第36章 刺殺縣太爺
- 從赤蛇開始成為火德真君
- 春秋山雀
- 2044字
- 2025-03-01 23:59:17
朱燦告別李叔一家,來到老房取走弓箭。
這次朱長貴總算是履行了承諾,將老房徹底修繕完成,屋頂瓦片用的都是青琉璃。
嶄新的雕花木門窗,甚至連家具都添置了些新的,雕工都極為工整。
朱燦滿意的離開,向著鐘山而去。
到得二重山山豬洞,朱燦試著用離火瞳中那條,可容納一切靈獸妖獸于瞳目之中的天賦。
他只不過一念及此,眉心竟然真的紅光閃過,浮現一道赤紅色的豎瞳,照射出一道赤光,將八戒和紅七全都吸收進了眉心之中。
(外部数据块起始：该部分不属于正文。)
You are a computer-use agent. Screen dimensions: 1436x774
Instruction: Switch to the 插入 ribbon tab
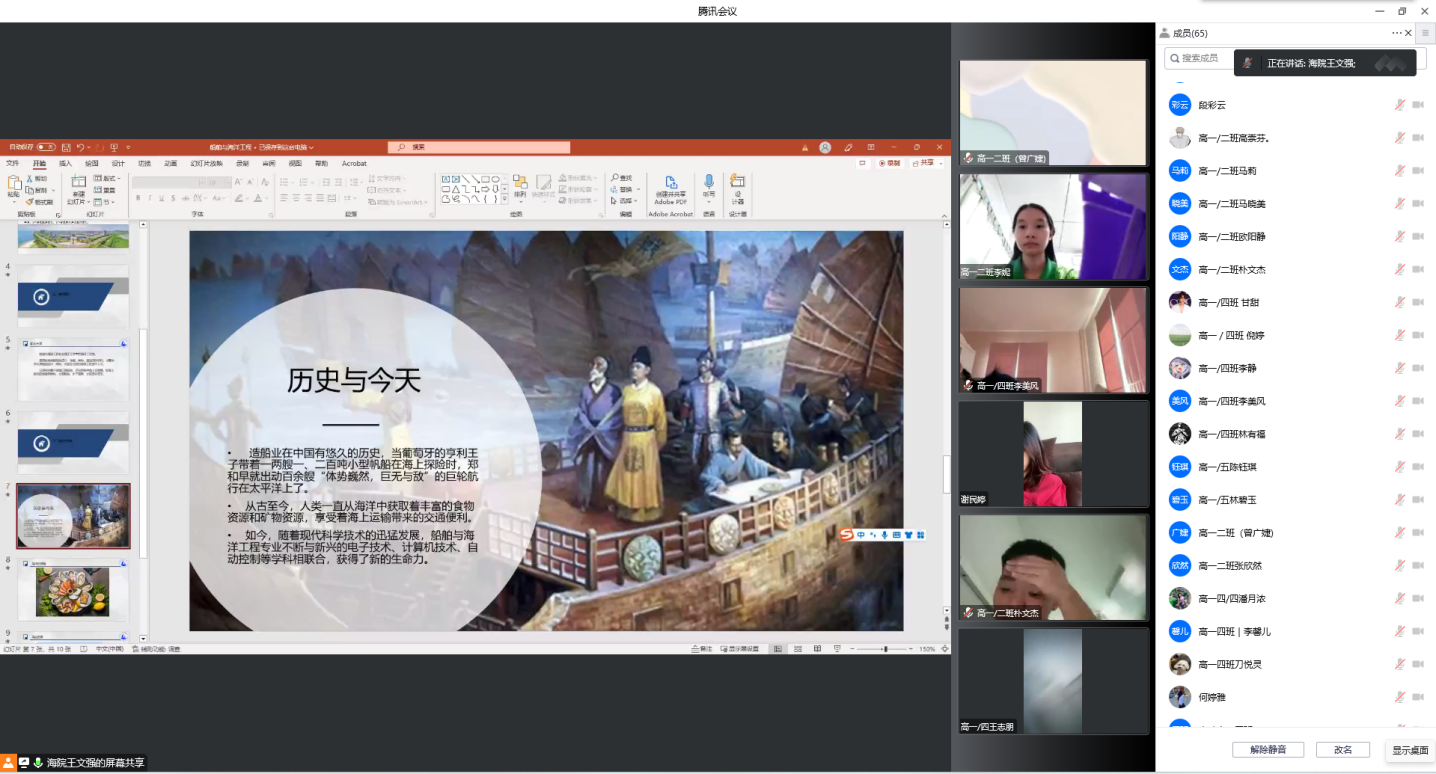click(65, 163)
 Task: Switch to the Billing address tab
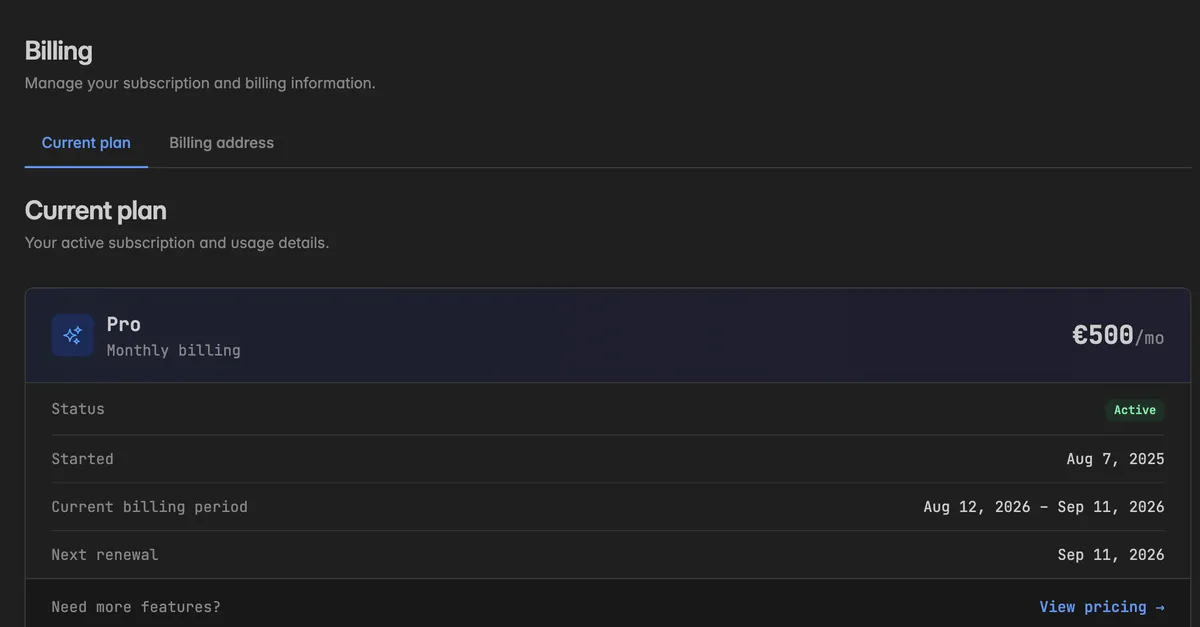(221, 143)
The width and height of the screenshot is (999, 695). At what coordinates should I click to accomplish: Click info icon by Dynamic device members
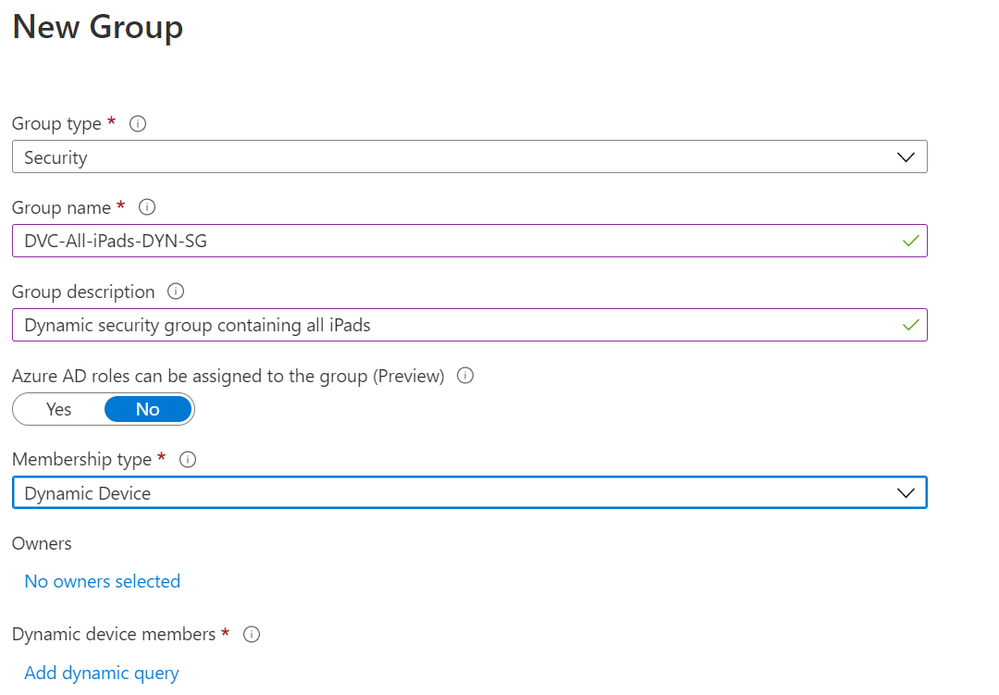point(252,634)
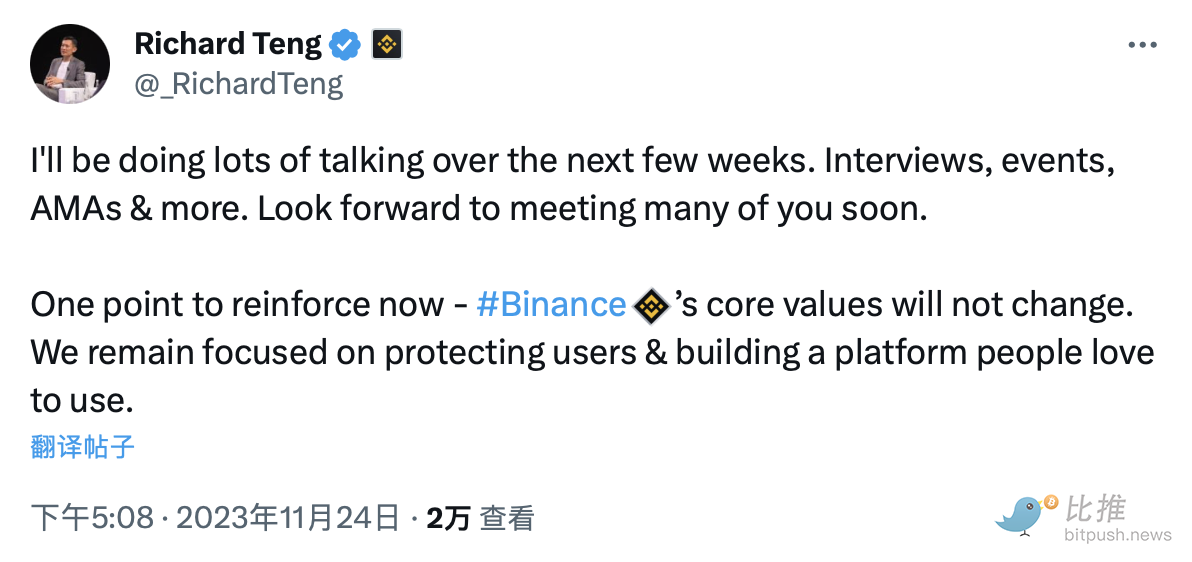Click the 比推 watermark text
Screen dimensions: 1192x562
[x=1096, y=509]
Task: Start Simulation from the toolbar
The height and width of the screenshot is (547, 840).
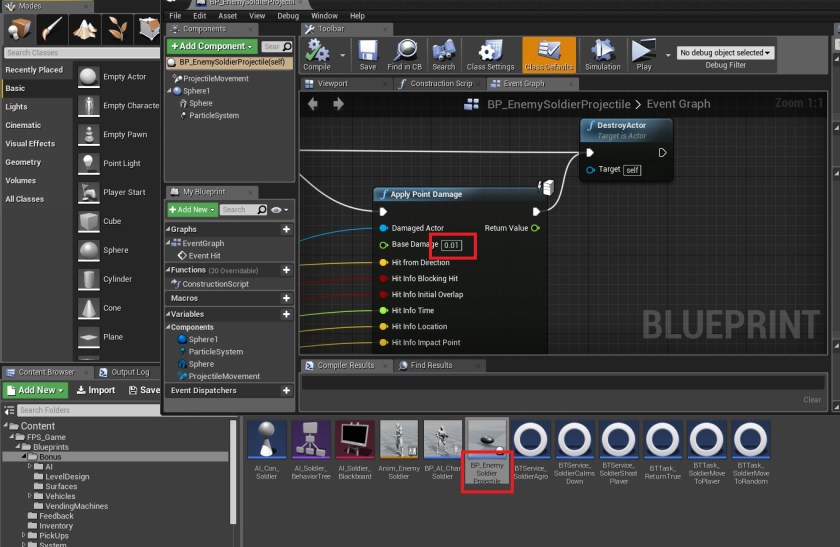Action: click(x=602, y=53)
朱燦下山后又從老里正那里,要來一匹上次繳獲自黑風寨的雜毛馬。
騎著雜毛馬,朱燦一騎絕塵,真奔祈平縣而去!
祈平縣城墻上斑駁如老樹皮一般,城頭“祈福平安”的漆匾褪得只剩殘紅。
朱燦牽馬混在入城的人流中,粗布包頭遮了半張臉,耳畔盡是商販吆喝和驢車吱呀。
他抬眼望去,天上飛過幾只麻雀,天色鐵青,好像要變天了。
他穿過青石板鋪就的街道,在城門附近找了處落腳的店住宿。
放下行囊,他來到腳店外面的茶攤坐下,要了一碗茶。
茶攤往往是消息最好的來源地。
來祈平縣,他是有事要辦的。
……
與此同時,縣衙后堂里。
張鴻丁一腳踹翻案幾,官袍下肥肉亂顫:“六十個帶刀的山匪,讓一幫泥腿子屠了?梁三山是吃干飯的?”
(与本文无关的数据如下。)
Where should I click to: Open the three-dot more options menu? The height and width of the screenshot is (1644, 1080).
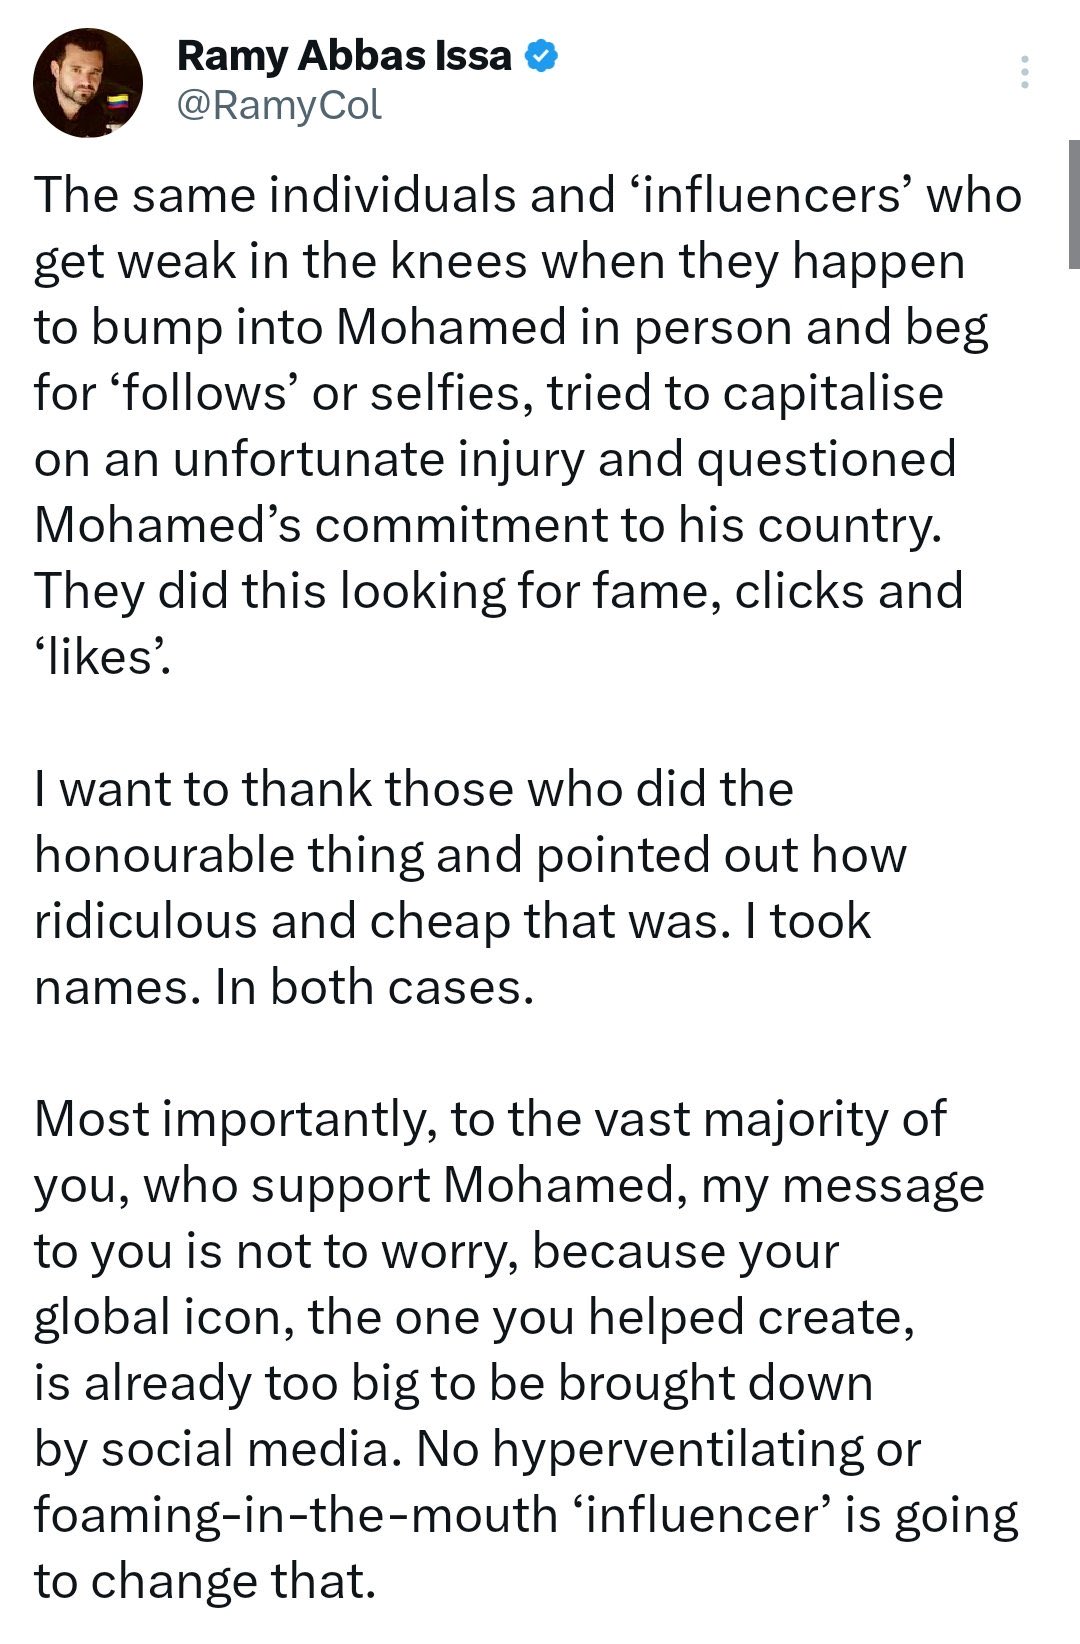tap(1024, 73)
他抓起茶盞砸向跪在地上的劉典史,劉典史抱著腦袋拼命往后爬,這才沒被茶盞砸在腦袋上。
茶盞摔在地上,碎成一地瓷片。
“廢物!養你們不如養條狗!”
“大人息怒……”
“我息你奶奶!死的不是你兒子!”張鴻丁直接將他的話打斷:“我跟你講,石門村必須死!殺我兒的人必須得死!”
劉典史伏地不敢抬頭:“大人,我聽聞那石門村還有妖獸助陣......”
“妖獸助陣?”張鴻丁皺著眉頭:“該死的辭云觀,該死的趙鶴年,這里面的事情跟他脫不了干系!”
劉典史小聲道:“我們總不能去找辭云觀的麻煩吧?”
“還用得著你提醒?”張鴻丁站起來一巴掌甩在他臉上:“那趙鶴年是先天境高手,咱們能拿他怎么辦?”
劉典史怯懦道:“那怎么辦?”
“怎么辦!你就知道怎么辦!”張鴻丁扯了扯勒脖子的官服領子,皺眉道:“我現在火氣很大,給我備轎,我要去去春庭雪找小桃紅,敗敗火!”
他一邊說著,一邊抓起案上一封密信撕得粉碎,昨夜州府來函嚴查匪患,祈平縣是重災區,真是壞事都趕一塊,兩頭堵得慌。
不多時轎子便停在了衙門外面,張鴻丁肥胖的身軀塞進去,險些填滿整座轎子,四個抬轎的轎夫雖是健碩,抬著他行路也是顫顫巍巍。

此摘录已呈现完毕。